Marion: as punições podem aumentar

Iaaf quer impedir que velocista trabalhe no atletismo

O Estadao de S.Paulo

10 de outubro de 2007 | 00h00

Apesar de ter devolvido suas cinco medalhas olímpicas, a norte-americana Marion Jones, de 31 anos, não está livre da humilhação, depois de confessar que usou drogas para melhorar seu desempenho. O Comitê Olímpico Internacional (COI) e a Associação Internacional de Federações de Atletismo (Iaaf) podem tirar o nome de Marion do livro de recordes, pedir a devolução de todos os prêmios que ela ganhou em dinheiro e das medalhas do Mundial de Edmonton (2001). E ainda proibir Marion de participar de Olimpíadas como técnica, comentarista ou em qualquer outra atividade.Depois de negar por anos, Marion admitiu numa Corte dos Estados Unidos, na sexta-feira, que consumiu o esteróide sintético THG entre setembro de 2000 e julho de 2001. Na segunda-feira , devolveu as cinco medalhas que ganhou na Olimpíada de Sydney, em 2000, três de ouro (100 m, 200 m e 4 x 400 m) e duas de bronze (salto em distância e 4 x 100 m).Também as integrantes dos revezamentos dos EUA em Sydney devem devolver as medalhas. ''''Não acreditamos que a conquista se deu de forma justa e clamamos para que as atletas devolvam suas medalhas'''', pediu ontem o presidente do Comitê Olímpico dos EUA (Usoc), Peter Ueberroth. Jearl Miles-Clark, Monique Hennagan, Tasha Colander-Richardson estavam no time do 4 x 400 m.
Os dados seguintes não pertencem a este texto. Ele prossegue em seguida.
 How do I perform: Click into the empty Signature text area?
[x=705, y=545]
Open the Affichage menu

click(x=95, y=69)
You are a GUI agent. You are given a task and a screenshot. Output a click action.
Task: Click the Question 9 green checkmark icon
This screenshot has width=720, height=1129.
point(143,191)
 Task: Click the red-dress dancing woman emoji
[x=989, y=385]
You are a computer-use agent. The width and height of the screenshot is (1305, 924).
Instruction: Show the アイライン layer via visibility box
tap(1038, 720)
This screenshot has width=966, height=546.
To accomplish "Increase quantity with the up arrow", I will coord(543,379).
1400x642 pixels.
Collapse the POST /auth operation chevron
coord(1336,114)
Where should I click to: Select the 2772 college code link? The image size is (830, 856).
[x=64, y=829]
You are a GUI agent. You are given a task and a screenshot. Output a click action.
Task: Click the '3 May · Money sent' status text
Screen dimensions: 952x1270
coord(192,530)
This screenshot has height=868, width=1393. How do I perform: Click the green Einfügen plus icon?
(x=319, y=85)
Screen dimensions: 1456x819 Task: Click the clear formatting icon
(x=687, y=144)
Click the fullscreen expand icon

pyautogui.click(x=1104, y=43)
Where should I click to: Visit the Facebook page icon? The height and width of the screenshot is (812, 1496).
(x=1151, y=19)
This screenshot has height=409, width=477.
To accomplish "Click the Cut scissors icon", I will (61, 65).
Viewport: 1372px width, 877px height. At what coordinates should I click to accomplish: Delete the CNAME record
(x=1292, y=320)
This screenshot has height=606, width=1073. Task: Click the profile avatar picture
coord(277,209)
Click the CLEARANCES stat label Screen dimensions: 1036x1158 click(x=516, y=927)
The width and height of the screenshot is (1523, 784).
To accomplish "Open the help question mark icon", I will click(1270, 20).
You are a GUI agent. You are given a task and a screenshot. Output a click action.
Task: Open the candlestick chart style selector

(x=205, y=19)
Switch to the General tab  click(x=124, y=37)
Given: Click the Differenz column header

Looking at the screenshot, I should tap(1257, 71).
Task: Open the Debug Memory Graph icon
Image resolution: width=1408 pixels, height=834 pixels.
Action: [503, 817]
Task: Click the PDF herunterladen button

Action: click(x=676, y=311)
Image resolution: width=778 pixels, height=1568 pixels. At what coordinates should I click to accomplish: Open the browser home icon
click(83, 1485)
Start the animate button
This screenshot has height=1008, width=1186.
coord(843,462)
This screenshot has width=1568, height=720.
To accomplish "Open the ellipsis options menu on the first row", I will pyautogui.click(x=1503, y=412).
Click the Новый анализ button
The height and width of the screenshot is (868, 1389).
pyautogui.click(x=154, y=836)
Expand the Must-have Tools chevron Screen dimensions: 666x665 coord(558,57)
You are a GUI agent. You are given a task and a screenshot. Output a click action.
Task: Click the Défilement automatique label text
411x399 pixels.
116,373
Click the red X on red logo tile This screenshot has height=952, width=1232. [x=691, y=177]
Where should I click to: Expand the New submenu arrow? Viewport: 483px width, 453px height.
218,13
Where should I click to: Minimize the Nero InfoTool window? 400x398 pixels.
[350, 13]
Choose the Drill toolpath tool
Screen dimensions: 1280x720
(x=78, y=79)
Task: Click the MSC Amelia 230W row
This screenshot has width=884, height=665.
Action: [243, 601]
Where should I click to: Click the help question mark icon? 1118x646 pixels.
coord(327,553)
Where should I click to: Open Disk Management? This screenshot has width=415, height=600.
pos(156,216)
Chyste Gaines, Torri Edwards, Nanceen Perry no do 4 x 100 m. Tanto Gaines quanto Edwards já foram punidas por uso de doping.O Usoc irá devolver as medalhas ao Comitê Olímpico Internacional (COI), que decidirá o que fazer. Desde a denúncia de envolvimento de Marion Jones com o laboratório Balco (fornecia o THG a atletas), em 2004, o COI investiga o caso. Os membros do comitê executivo se reúnem em dezembro, em Lausane, Suíça, mas o presidente do COI, Jacques Rogge, pode apressar uma decisão.Jones, que já aceitou uma suspensão de dois anos da Agência Antidoping dos EUA, mesmo aposentada do atletismo, também corre risco de perder as medalhas do Mundial de 2001, duas de ouro (200 m e 4 x 100 m) e uma de prata (100 m).